Paul Lauren Montgomery (May 25, 1936 – October 16, 2008) was a longtime reporter for The New York Times who wrote about local and international affairs for the newspaper.

==Biography==
Montgomery was an only child, born on May 25, 1936, in Brooklyn and raised in Spring Valley, New York. He attended Columbia University, graduating from the school in 1958.

He spent two years as a textbook editor before being hired by The New York Times in 1959. His first position with the newspaper was as a copy boy. In the early 1960s, Montgomery covered the rioting in Harlem and the civil rights movement in the Southern United States, including the Selma to Montgomery marches.

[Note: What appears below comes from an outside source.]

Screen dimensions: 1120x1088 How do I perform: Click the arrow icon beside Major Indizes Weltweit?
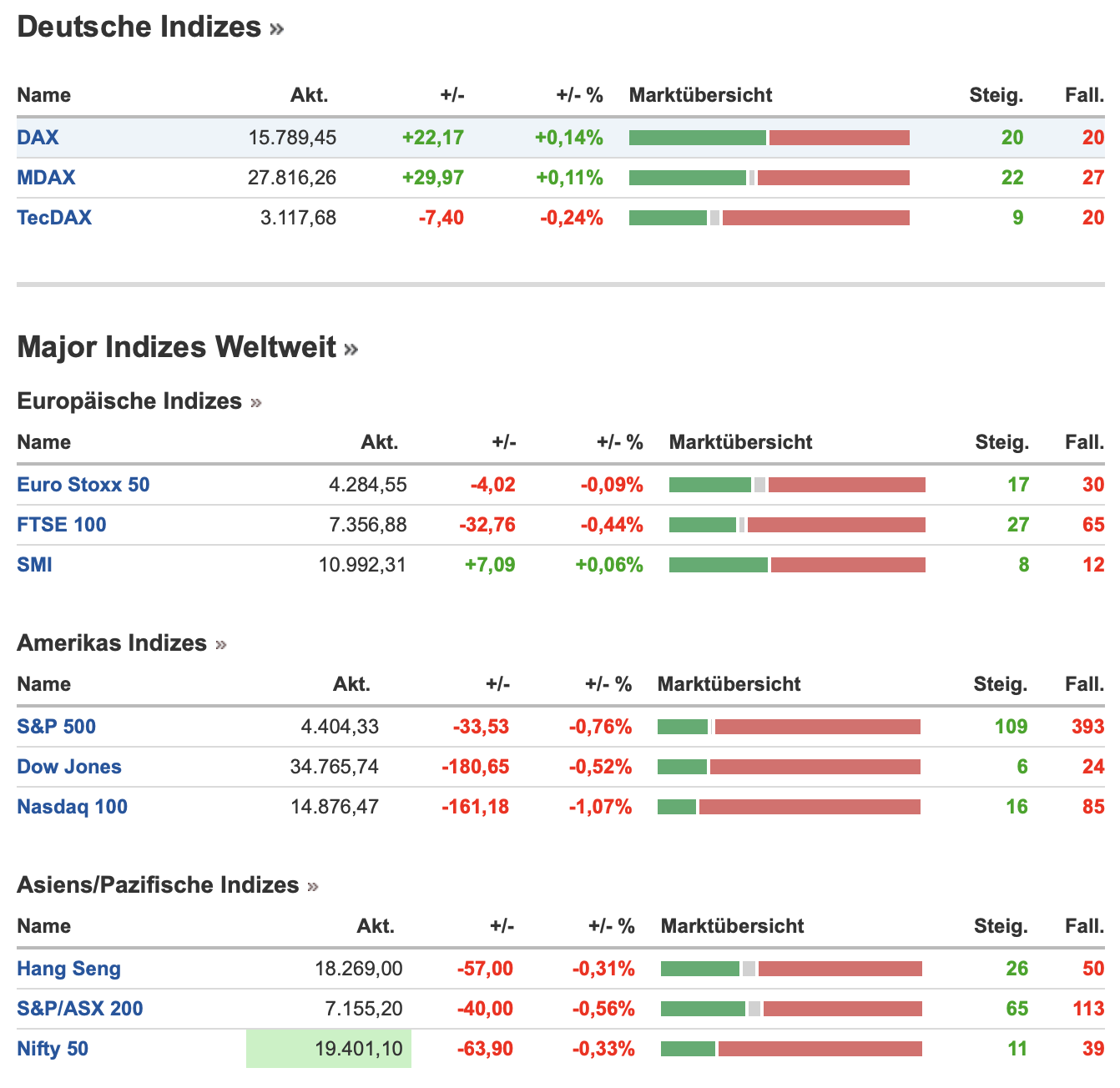[x=351, y=350]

He was the Times' bureau chief in Rio de Janeiro from 1966 to 1969, where he traveled extensively across Latin America. Article subjects from this period included his 1967 journeys with soldiers from the Bolivian Army on their search for Che Guevara. He also wrote stories about the difficulties of life in the slums of Ecuador and coverage of clashes between federal soldiers and protesters in the Tlatelolco Massacre that took place on October 2, 1968, in Mexico City, ten days before the 1968 Summer Olympics and left an estimated 200 to 300 deaths.

A series of article he wrote in March 1970 resulted in the release of four visitors from Cuenca, Ecuador who had been charged with setting off a simultaneous detonation of incendiary devices in the Alexander's and Bloomingdale's department stores in New York City. The dismissal of charges against the group came after the New York City Police Department was able to corroborate elements of the group's story that had first been published in an article in the Times by Montgomery.

He left the Times in 1982, and wrote from Europe for The Wall Street Journal.